Bail à ferme et activités d’élevage ou d’engraissement industriels

La loi sur le bail à ferme s’applique-t-elle au bail d’un immeuble affecté à l’usage d’un bureau, d’un laboratoire pour l’insémination artificielle en vue de la reproduction de porcs et d’étable pour une soixantaine de verrats?

La loi sur le bail à ferme exclut de son champ d’application les baux de biens immeubles lorsque ceux-ci sont affectés à l’élevage ou à l’engraissement industriels « indépendamment de toute exploitation agricole ». Cela devrait signifier en principe que le titulaire de pareil bail peut se prévaloir d’un bail à ferme quand son activité à caractère industriel s’ajoute à une exploitation agricole qu’elle complète.

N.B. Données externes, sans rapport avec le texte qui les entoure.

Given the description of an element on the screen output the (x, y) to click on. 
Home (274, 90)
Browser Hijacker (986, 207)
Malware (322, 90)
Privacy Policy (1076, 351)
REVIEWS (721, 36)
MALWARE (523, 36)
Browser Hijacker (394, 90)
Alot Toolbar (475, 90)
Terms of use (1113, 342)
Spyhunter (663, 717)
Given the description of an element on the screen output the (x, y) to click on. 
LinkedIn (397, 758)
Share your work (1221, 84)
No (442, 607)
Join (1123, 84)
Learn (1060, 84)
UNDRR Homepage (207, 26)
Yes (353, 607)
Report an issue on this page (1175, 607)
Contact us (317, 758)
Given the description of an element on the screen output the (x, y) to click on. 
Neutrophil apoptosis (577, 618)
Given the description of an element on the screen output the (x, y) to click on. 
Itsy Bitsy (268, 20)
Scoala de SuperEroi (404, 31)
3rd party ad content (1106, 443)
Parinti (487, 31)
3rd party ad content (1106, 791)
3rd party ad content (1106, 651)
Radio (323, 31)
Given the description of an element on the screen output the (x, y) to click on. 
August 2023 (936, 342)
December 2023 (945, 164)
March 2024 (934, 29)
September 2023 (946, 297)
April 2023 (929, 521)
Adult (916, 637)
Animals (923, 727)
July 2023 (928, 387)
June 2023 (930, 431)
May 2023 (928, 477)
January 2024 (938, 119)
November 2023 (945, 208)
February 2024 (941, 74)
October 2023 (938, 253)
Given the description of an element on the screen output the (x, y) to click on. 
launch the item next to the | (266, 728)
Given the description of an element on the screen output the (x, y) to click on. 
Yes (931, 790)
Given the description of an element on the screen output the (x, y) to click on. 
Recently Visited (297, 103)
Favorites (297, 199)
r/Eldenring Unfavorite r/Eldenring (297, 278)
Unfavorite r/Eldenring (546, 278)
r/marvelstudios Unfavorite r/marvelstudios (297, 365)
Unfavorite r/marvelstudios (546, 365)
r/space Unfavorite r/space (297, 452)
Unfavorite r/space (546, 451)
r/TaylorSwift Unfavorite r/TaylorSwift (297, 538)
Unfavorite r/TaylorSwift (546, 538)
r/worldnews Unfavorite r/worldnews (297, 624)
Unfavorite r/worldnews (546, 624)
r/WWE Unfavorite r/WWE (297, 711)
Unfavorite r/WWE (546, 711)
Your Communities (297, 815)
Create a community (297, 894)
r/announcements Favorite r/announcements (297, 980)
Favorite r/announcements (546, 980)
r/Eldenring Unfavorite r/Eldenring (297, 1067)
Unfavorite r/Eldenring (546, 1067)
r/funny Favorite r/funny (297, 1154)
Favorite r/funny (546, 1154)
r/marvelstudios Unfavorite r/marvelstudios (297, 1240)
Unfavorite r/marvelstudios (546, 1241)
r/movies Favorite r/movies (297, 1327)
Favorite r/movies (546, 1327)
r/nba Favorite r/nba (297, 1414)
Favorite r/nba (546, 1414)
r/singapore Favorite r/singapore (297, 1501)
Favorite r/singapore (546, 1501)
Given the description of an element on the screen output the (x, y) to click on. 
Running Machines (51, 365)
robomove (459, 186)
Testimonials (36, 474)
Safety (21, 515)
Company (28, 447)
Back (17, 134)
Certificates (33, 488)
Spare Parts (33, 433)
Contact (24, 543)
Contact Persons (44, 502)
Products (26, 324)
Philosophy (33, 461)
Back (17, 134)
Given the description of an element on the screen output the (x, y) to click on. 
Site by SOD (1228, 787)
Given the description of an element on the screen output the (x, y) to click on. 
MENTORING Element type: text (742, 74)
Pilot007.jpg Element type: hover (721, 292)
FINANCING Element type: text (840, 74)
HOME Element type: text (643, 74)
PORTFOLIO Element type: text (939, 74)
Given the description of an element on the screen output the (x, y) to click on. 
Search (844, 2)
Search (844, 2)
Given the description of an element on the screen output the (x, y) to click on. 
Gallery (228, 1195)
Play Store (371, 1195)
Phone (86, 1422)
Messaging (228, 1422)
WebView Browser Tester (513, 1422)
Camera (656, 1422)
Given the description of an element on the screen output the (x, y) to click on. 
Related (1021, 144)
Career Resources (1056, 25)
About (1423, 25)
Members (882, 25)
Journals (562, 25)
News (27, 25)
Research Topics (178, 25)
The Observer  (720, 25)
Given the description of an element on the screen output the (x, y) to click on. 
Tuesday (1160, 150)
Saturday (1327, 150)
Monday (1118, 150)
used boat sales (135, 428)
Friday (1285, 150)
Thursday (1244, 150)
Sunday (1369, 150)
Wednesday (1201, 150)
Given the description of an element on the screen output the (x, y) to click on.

Un arrêt de la Cour de cassation du 4 janvier 2018 invite toutefois à ne pas s’en tenir à une interprétation trop stricte, qui conduirait à refuser l’application de la loi sur le bail à ferme à une société consacrée exclusivement à l’élevage ou à l’engraissement industriels, bien qu’elle n’ait été constituée que pour des raisons patrimoniales par ses gérants exerçant l’activité proprement agricole en personnes physiques.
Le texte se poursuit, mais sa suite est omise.